Some feedback on the URL Frontier API #11

anjackson · 2021-02-09T10:21:25Z

anjackson
Feb 9, 2021

Hi - I'm at the UK Web Archive and we're big users of Heritrix. We're interested in shifting to a standalone Frontier because of scaling and managment issues with Heritrix's BDB-JE frontier implementation. We're also interested in things like using a mixture of crawlers, e.g. browser-based crawling behind a WARC-writing proxy (warcprox) for some pages, and traditional crawler behaviour for others.

My main concern with any external frontier is minimising the possiblity that URLs get 'dropped' when a fetcher fails. The GetParams delay_requestable feature should ensure that URLs sent out for crawl get re-tried if the corresponding PutURLs(KnownURLItem) doesn't show up. Given the importance of the delay_requestable parameter, it's worth considering whether it should be made a required parameter (rather than an optional parameter with no default value, as it appears to be at present).

As far at the URLInfo itself, both Heritrix3 and Scrapy allow arbitrary metadata to be attached to a URI. The URLInfo.MetadataEntry proposed in this API is a simple String->String[] map.
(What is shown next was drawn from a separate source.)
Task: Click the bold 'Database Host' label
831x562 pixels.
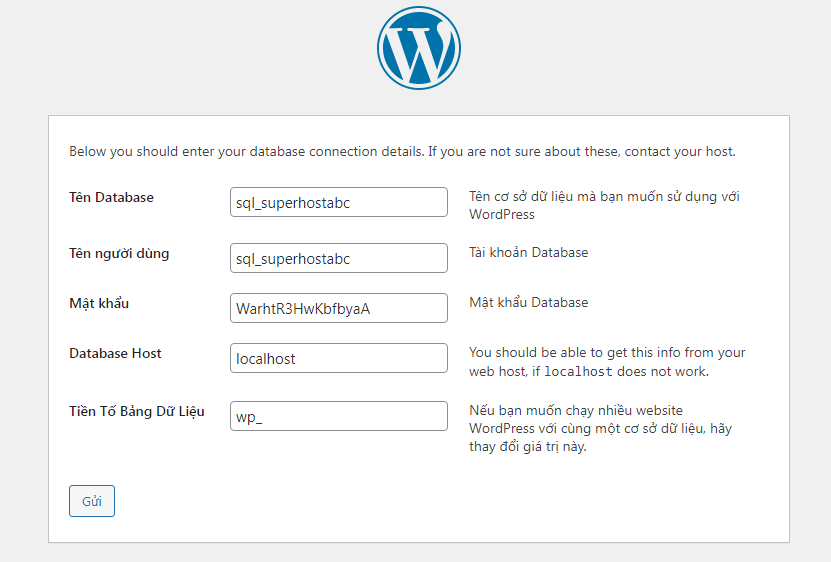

This is much simpler than the Key-to-KryoBlob used by Hertirix or the PickleBlob used by Scrapy, and so I'd expect a degree of implementation friction to turn up at this point.

However, for a tool-independent API, this is likely unavoidable and possibly desirable. Being able to stick arbitrary odds and ends inside a critical object can encourage brittle coding conventions and unnecessary bloat, and multi-level heirarchies of string properties can be flattened easily enough. It may just be a case of making this limitation clear in the documentation and covering off any edge cases (e.g. can the String[] hold a binary blob?).

In terms of being able to switch between crawl strategies (browser-based or traditional), the Frontier spec. probably shouldn't be involved in routing to different crawlers as it is in charge of ensuring no one site is hammered too hard. That said, perhaps GetParams.key should be a key queue prefix rather than a queue key? This would offer quite a lot of potential flexibility for things like queue-to-client management.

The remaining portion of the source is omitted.